At DEKA, Kamen also developed the Slingshot water purifier, which can purify more than 250,000 liters of water per year regardless of where the water originated or how dirty it is. A Slingshot is packed inside the Ekocenter, a "downtown in a box" shipping container developed by Kamen and Coca-Cola and designed to be dropped into underdeveloped villages. Inside the red container is a solar-powered, web-connected bodega filled with canned food, toilet paper, cooking oil, first-aid supplies and even a TV. More than 2,000 Slingshots and Ekocenters have been distributed in Africa, Asia and Latin America.

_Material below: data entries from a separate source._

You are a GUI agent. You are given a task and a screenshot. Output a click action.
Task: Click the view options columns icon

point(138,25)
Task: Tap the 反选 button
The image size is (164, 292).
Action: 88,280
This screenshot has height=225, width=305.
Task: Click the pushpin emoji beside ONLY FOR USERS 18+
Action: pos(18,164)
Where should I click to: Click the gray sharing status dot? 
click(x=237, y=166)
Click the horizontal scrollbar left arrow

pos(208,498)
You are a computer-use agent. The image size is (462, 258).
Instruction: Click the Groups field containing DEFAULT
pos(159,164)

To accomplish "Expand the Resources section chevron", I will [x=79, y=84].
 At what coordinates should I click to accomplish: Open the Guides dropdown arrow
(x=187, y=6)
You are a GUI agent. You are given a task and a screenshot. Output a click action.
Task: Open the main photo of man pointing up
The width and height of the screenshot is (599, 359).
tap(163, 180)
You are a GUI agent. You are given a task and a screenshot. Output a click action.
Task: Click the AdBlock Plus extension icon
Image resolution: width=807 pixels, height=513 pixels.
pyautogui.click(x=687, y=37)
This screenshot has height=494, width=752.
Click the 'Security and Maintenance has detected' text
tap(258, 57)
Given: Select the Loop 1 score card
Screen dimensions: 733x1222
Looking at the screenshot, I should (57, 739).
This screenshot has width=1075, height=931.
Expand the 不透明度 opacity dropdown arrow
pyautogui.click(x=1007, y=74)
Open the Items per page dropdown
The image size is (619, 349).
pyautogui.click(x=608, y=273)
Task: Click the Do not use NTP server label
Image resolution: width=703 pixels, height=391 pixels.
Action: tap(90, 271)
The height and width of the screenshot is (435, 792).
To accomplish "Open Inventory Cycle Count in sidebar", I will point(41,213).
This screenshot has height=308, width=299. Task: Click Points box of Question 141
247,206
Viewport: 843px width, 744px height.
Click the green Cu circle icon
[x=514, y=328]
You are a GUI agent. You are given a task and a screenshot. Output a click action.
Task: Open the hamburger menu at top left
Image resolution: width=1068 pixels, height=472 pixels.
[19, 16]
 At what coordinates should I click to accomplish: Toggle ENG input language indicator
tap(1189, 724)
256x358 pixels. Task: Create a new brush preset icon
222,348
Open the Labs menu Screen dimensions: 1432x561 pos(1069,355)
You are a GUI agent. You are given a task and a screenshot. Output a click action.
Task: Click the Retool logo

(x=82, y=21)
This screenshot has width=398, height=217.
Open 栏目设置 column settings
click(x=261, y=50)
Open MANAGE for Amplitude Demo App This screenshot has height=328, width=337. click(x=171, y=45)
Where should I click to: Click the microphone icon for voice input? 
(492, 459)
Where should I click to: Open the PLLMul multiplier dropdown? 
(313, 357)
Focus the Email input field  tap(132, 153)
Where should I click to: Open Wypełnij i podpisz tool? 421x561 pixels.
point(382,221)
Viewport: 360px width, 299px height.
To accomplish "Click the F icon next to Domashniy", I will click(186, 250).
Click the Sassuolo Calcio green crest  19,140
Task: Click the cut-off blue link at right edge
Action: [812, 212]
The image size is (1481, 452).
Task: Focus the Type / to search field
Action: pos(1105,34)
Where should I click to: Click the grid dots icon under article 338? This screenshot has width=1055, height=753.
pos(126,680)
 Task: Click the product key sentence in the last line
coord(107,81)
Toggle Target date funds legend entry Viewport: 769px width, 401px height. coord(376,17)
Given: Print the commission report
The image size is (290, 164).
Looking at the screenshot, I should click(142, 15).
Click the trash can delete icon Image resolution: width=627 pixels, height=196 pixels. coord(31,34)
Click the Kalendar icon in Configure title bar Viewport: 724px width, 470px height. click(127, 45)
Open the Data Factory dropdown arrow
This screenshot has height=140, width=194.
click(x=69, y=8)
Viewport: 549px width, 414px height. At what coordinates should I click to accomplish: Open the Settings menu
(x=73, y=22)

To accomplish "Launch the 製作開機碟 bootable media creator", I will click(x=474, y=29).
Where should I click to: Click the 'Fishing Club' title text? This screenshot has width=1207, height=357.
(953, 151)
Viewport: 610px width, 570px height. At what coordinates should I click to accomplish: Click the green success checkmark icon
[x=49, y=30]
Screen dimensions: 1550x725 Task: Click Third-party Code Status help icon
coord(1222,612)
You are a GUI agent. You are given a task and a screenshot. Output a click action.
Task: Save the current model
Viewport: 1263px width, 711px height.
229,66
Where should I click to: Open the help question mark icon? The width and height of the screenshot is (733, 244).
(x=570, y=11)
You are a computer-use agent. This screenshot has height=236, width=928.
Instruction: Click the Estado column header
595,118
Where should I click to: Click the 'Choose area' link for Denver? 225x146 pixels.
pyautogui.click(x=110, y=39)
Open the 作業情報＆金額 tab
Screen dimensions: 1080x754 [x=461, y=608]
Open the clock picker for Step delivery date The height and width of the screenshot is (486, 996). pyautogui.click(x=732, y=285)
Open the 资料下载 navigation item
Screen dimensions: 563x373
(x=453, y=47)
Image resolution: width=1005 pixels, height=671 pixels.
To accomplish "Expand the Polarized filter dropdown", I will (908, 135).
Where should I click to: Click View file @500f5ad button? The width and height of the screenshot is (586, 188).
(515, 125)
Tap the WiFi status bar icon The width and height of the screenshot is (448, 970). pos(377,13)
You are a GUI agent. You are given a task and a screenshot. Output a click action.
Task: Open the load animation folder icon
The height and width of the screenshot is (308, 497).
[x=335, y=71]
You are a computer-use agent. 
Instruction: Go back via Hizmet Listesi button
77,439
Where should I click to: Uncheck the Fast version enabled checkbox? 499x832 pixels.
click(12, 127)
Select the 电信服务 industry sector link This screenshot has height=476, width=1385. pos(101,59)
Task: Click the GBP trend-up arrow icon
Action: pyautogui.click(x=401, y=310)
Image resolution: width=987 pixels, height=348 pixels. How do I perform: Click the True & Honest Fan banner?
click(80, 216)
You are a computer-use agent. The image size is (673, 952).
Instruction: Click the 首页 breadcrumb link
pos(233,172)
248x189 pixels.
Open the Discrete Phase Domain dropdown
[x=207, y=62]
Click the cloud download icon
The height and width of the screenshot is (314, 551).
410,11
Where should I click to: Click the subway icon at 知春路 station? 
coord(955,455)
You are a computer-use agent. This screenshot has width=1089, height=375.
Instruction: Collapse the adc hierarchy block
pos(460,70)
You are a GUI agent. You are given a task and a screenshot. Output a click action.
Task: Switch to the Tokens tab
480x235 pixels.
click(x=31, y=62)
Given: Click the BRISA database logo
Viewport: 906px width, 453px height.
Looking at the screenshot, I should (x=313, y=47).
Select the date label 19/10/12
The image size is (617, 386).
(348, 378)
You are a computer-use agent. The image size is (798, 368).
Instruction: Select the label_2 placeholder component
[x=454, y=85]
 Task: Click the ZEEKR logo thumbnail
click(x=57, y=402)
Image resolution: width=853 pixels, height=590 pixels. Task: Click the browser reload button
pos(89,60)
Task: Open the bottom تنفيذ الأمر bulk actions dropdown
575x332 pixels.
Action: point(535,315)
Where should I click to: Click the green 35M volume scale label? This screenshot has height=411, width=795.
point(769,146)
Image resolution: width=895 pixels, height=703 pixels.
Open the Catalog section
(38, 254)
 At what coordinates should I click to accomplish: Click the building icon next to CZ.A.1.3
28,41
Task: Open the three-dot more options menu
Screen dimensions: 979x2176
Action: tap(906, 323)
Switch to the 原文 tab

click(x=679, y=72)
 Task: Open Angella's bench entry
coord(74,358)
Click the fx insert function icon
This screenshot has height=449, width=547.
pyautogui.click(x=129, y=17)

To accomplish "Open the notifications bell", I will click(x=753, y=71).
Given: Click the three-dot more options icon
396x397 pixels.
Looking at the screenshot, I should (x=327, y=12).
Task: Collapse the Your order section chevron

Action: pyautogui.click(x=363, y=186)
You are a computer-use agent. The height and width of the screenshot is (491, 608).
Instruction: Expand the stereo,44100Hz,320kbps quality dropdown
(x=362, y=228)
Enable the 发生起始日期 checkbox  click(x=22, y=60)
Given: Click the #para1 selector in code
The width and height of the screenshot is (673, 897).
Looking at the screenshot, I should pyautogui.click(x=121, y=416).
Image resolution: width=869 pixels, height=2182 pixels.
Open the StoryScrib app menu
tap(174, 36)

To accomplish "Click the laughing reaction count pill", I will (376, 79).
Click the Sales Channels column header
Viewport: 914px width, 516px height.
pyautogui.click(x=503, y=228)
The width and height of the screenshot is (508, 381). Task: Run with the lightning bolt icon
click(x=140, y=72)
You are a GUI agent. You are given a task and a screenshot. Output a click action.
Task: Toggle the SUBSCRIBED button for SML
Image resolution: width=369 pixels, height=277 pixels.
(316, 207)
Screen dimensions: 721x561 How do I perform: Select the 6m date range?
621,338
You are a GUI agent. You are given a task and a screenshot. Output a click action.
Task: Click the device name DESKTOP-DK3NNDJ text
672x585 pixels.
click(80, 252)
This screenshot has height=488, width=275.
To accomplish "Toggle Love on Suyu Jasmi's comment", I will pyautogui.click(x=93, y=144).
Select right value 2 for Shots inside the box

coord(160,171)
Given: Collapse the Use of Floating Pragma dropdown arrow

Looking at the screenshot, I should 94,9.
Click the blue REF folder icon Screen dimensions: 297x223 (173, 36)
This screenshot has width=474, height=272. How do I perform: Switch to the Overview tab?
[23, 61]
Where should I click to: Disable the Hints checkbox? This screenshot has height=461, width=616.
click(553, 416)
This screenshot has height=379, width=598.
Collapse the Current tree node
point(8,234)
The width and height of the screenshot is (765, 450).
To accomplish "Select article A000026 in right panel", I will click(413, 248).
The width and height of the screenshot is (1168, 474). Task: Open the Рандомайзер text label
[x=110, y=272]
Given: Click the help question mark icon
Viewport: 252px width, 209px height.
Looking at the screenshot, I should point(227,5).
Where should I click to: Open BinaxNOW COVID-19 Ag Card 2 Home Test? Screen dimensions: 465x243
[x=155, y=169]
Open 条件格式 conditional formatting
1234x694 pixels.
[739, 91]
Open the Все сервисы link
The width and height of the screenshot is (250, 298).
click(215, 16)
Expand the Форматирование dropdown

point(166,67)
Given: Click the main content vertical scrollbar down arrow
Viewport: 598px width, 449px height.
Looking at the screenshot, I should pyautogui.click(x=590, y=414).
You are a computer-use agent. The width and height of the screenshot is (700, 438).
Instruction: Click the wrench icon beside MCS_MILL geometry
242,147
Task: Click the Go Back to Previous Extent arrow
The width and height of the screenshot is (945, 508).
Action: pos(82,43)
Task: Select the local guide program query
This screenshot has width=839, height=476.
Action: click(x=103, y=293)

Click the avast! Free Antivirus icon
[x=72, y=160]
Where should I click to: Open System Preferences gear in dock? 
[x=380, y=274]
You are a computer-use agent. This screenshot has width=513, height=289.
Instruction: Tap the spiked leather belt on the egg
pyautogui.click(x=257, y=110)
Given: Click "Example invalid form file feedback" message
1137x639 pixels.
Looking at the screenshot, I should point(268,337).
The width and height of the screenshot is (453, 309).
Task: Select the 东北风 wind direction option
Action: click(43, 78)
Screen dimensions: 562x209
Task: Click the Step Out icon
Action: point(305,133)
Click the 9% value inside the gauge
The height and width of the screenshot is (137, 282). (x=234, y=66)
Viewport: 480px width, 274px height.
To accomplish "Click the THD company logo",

In 1989, Kamen founded FIRST, which annually motivates more than 400,000 students ages 6 to 18 in more than 80 countries and provides more than $20 million in scholarships. Another breakthrough was Kamen's iBOT, a battery-powered, six-wheeled, self-balancing multi-terrain wheelchair that enables users to climb stairs, raise themselves upright and perform other functions able-bodied people take for granted. But for Kamen, iBOT didn't go far enough. Kamen figured he could use iBOT's self-balancing technology to create a more fun device for everyone, a "super scooter" he called the Segway. It was unveiled in December 2001.

Segways operate on electric motors, a series of gyroscopes and hundreds of sensors, and are now used by thousands of police, security officials, postal and emergency medical personnel, as well as tourists and a growing number of consumers.

Kamen has received a plethora of awards including the National Medal of Technology in 2000, the Lemelson-MIT Prize in 2002, and was inducted into the National Inventors Hall of Fame in May 2005.